Here at Motoring Weekly, we have been following the rollercoaster ride that is Tesla and Elon Musk. They seem to be doing OK and then Musk opens his mouth and the stock slides and then they recover only for another announcement to drop the stock price again.
Early in March they announced that they were going to close all retail outlets and concentrate on online sales because they clearly felt that buyers didn’t need to touch and feel the car or drive it first. However, they do expect much of what the buyer wants to do will be done at the “delivery centre” aka a dealer! Things like finance and insurance – which is odd because if you are financing a car, you need that done before you commit to buying rather than when you pick it up.
Musk and his chums at Tesla consider the dealer network as old school, yet like any major purchase, most normal consumers want to get up and close with the product. They want to experience the product – in this case – sitting in it and taking it for a drive. When the announcement was made, it caused the stock to slide and one analyst reckoned that the move would cause the stock to skyrocket to $4,000 however in the last month it has dropped to $267 from $314!
Musk was quoted as saying that 82% of Model 3 sales were by people who never had a test drive and 78% of cars were ordered online although some of those may have been to a dealer or driven someone else’s prior to the purchase. That’s a surprising number of people who are perhaps making an irrational decision – why would anyone buy a product without reviewing it? This may have become an issue because Tesla have recently changed their contract to allow people to return the car within seven days if they don’t like it however they don’t release figures of the number of returns.
A few days ago Tesla surprised the market again by dropping online sales of the bottom of the range base Model 3, partly due to sluggish sales and partly to try and get people to buy a higher priced vehicle. The problem is compounded by the fact that the Federal Tax Credit was cut by 50% in January because deliveries had reached a threshold which meant that the Credit would start to slide in value. All electric car manufacturers have the same problem, however a company such as Chevrolet or Jaguar can absorb the change whilst Tesla can’t – thanks to only selling electric vehicles.

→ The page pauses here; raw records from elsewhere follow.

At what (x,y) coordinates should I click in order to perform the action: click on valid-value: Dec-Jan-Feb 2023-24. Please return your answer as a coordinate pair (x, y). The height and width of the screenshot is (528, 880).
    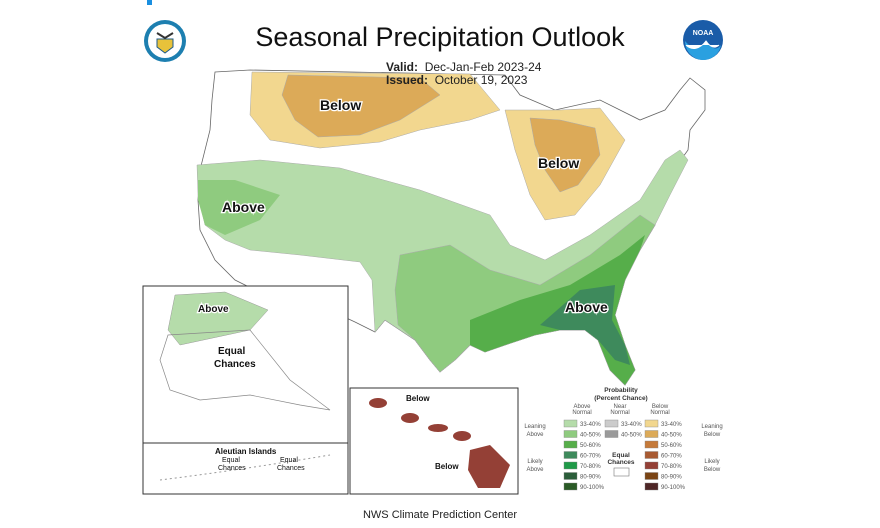
    Looking at the image, I should click on (483, 67).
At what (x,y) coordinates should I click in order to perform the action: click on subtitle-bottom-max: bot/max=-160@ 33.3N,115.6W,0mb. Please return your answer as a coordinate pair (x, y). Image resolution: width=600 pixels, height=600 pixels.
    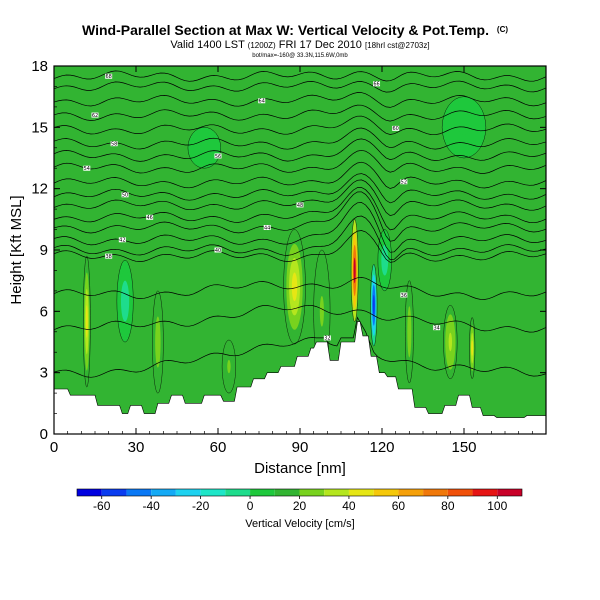
    Looking at the image, I should click on (300, 56).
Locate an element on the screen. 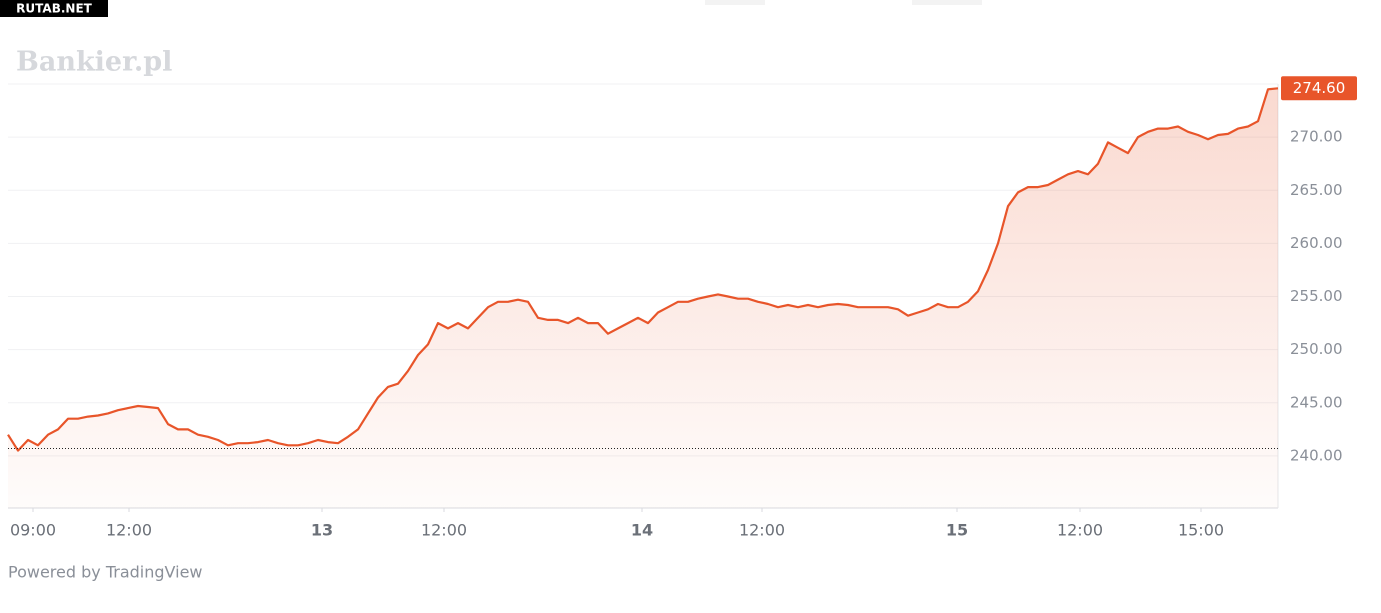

You can still get the premium versions of the Model 3 however the no-frills version is gone. Musk thought that a $35,000 electric car would get buyers flocking to his retail outlets however it didn’t – although closing the retail outlets would a dumb idea if you wanted everyone to go to them! They also backtracked on many of the closures presumably because buyers actually did want to visit the outlet for a sticky-beak (a gander – or look around in real English!)
Another strategy that Tesla has adopted is the one that GM started when they bought Cruise Automation and one that SoftBank wanted when they dumped a chunk of change into Uber – an electric car based autonomous ride-sharing system. Tesla will lease you a car and then once the lease is up, it will end its life as a robo-taxi. Some industry experts wonder if this is viable because there would need to be a chunk of money handed over to the leasing company at the end of the lease and they wonder if Tesla has the cash to do this.
Tesla needs to sell cars in greater volumes with a much reduced tax credit that encouraged the early adopters. That means using traditional marketing methods to retain a positive message – you can only go so far online before there needs to be some physical contact, I call that the “Tinder Method”!
Tesla will need to attract ever larger numbers of buyers to keep the stock price up, the investors happy and the company relevant in the face of a hard charging herd of competitors.